The relationship between pain and EMG levels was studied in 17 cervicogenic headache patients and 17 group-matched healthy controls. All subjects performed a 1-hour, complex, two-choice, reaction time test. Every 10 minutes before, during, and also for 20 minutes after the test, they reported pain levels (using visual analogue scales) in the forehead, both temples, neck, and shoulders. Electromyographic activity, using superficial electrodes, was also recorded from the frontal, temporal, neck (splenius), and trapezius muscles. Maximal voluntary contractions were performed in all the muscles.
Increased pain levels before, during, and after the test were found on the symptomatic side in the temple, shoulder area, and neck in the patient group compared with nonsymptomatic side and controls (neck only compared with controls). Electromyographic amplitudes from the trapezius muscle on the symptomatic side were significantly higher before and during the test, compared with the nonsymptomatic side, but most markedly during the test.
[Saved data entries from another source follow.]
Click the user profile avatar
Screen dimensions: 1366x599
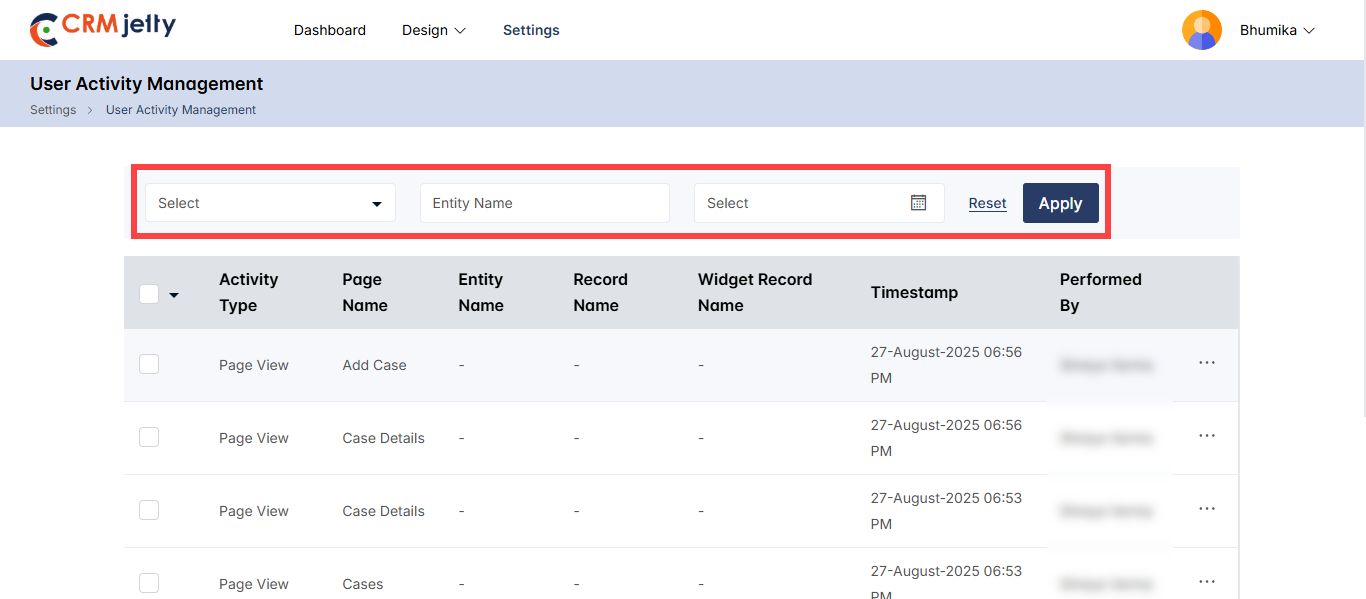click(1201, 30)
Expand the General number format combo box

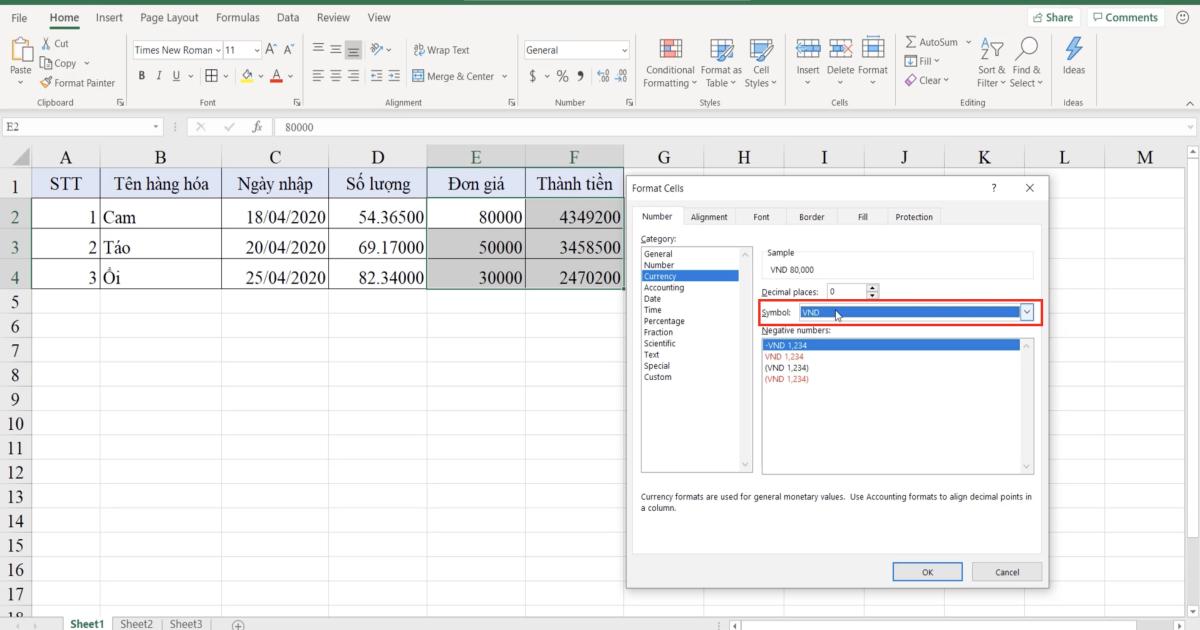pos(624,49)
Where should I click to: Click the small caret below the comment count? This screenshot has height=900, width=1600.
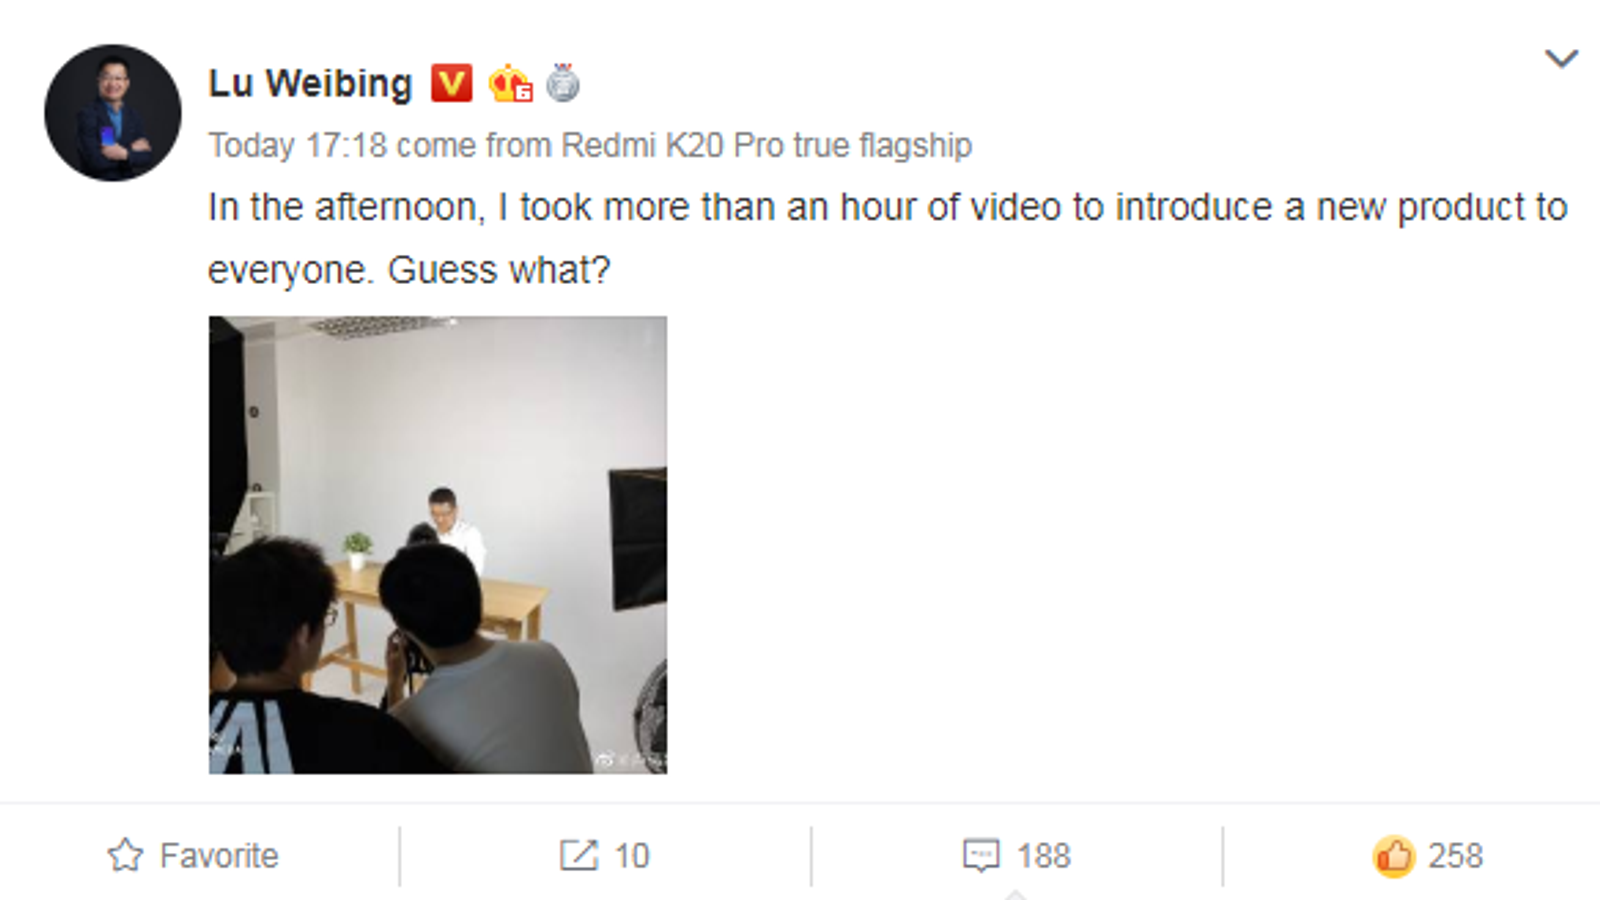[x=1015, y=893]
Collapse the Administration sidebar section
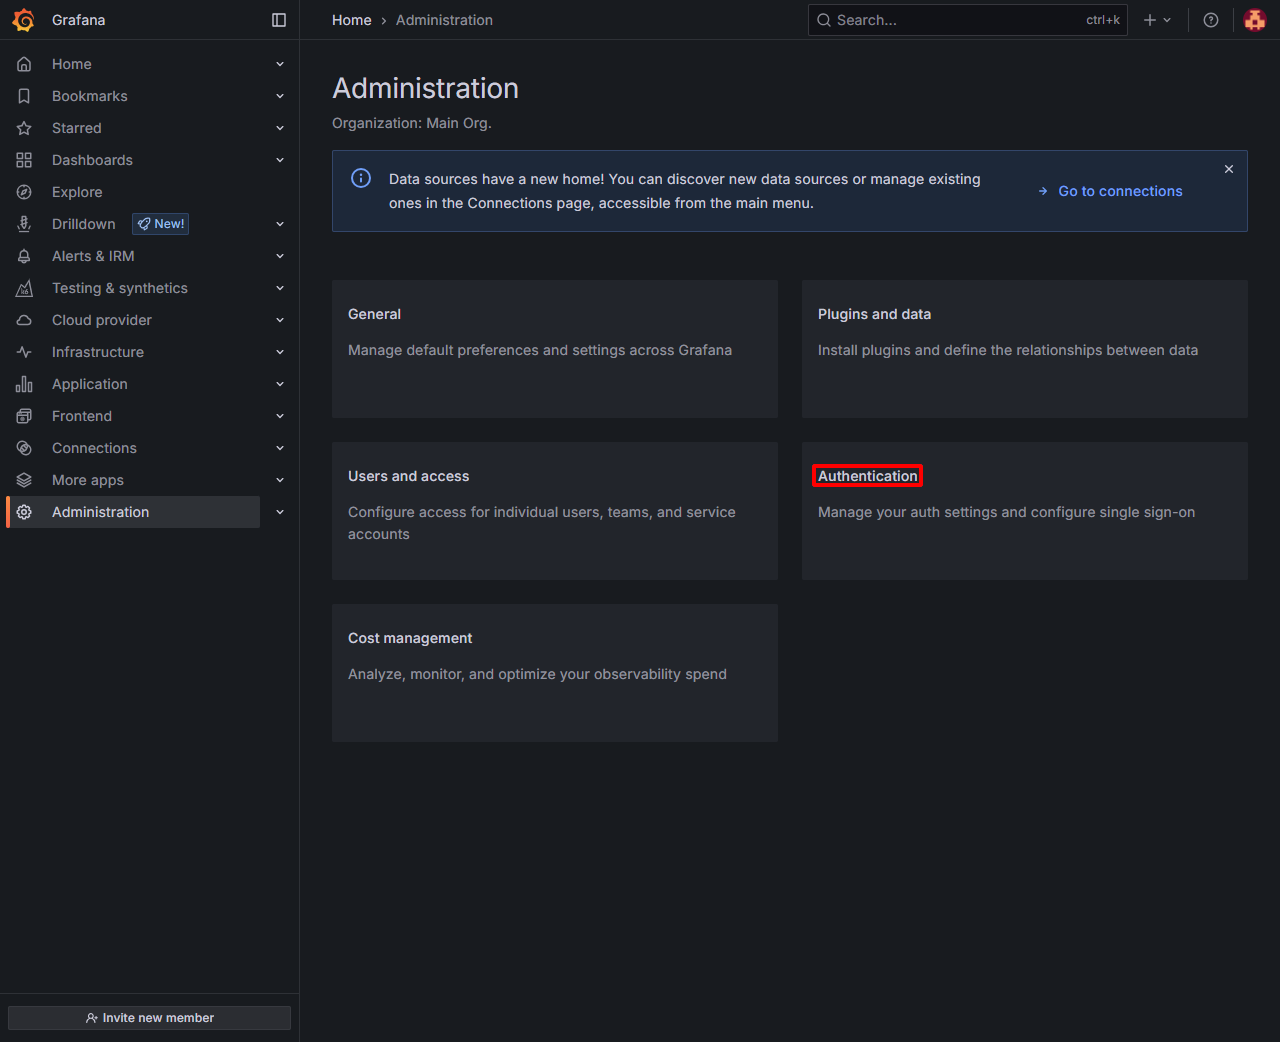This screenshot has height=1042, width=1280. pyautogui.click(x=280, y=512)
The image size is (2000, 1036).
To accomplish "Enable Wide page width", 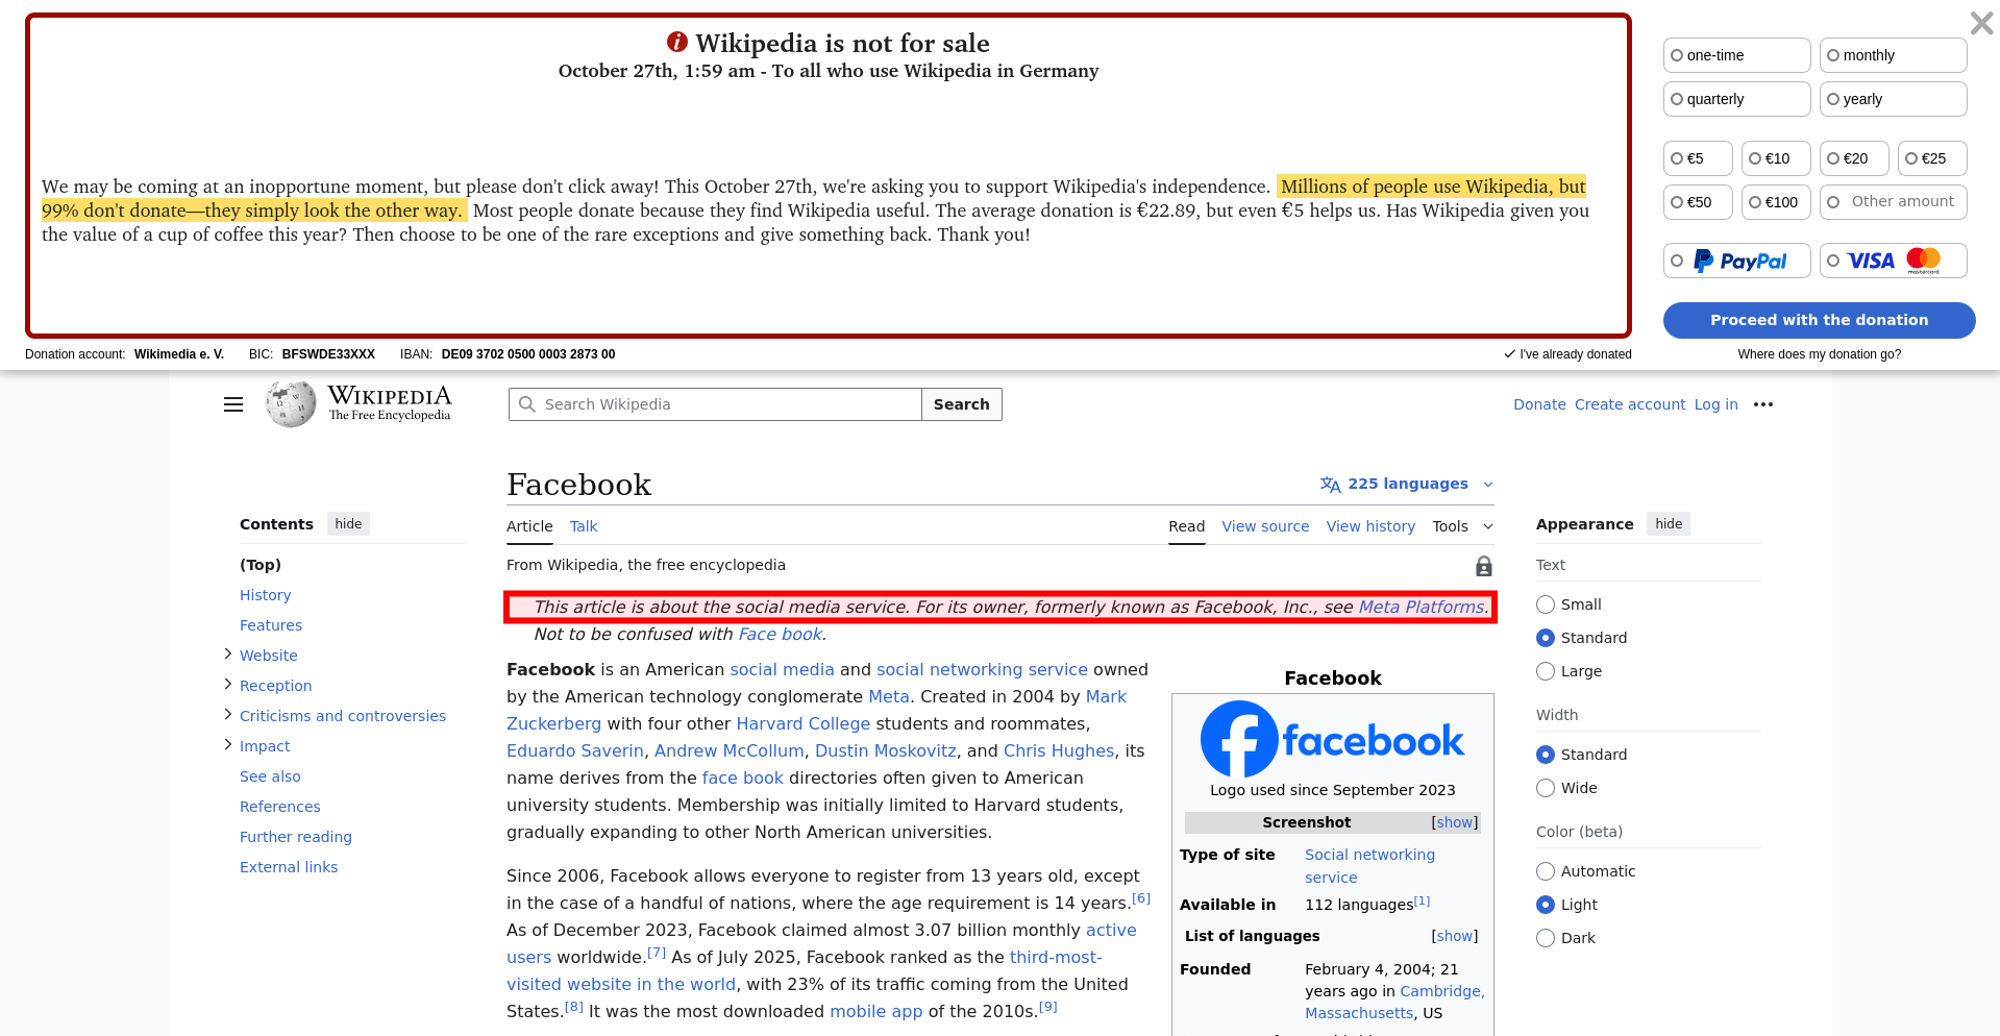I will pyautogui.click(x=1545, y=788).
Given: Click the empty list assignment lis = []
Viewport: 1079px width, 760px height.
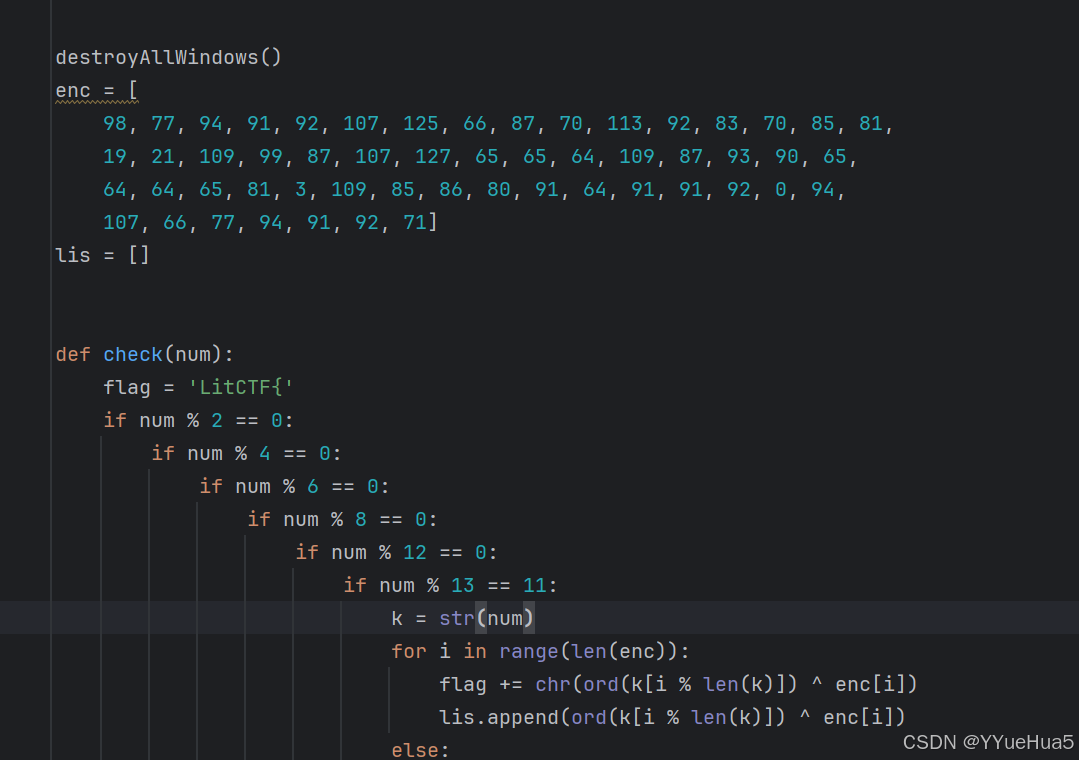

Pretest EMG amplitudes from the frontal muscle on the symptomatic side in patients were also significantly higher than those in controls, but the difference vanished during the test. There are indications that the temporal pain, is, the headache, is a referred pain.
These observations may point to a “muscular” involvement in the pathogenesis of cervicogenic headache, either primarily or, which seems more plausible, secondarily.